De vervaagde onopvallende Amstel en de steeds zeldzamer wordende moutige Henniger zijn het goedkoopst. Nederlanders zelf zeggen dat de lokale Amstel beter is dan in Amsterdam, en diezelfde Amstel brengt ook een hele prettige en sterke (7%) kant voort. ‘Heineken’ (in bars en tavernes nog steeds ‘groen’ – ‘prasini’ genoemd omdat de flessen groen zijn, ondanks de verschijning van ‘Methos’ in groene flessen) lijkt voor velen te hard.
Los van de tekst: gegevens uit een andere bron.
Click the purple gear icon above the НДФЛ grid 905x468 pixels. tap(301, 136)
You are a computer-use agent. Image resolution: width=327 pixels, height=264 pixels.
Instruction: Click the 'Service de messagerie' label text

De meest populaire resorts hebben echt Duits bier geïmporteerd uit Duitsland: Bitburger, Fischer, Warsteiner (plus een paar Britse merken).
Mineraalwater, meestal zonder gas, wordt meestal verkocht in plastic flessen van een halve liter en anderhalve liter. Het bekende merk “Loutraki” is niet populair bij de Grieken, die de voorkeur geven aan verschillende Kretenzische en Epirus merken. In de beste tavernes laait een campagne tegen plastic flessen op, en nu verkopen ze mineraalwater in glazen literflessen. Het enige koolzuurhoudende (aeriuho in het Grieks) mineraalwater dat in het land wordt geproduceerd, is Suroti, maar Tuborg-frisdrank wordt ook overal verkocht.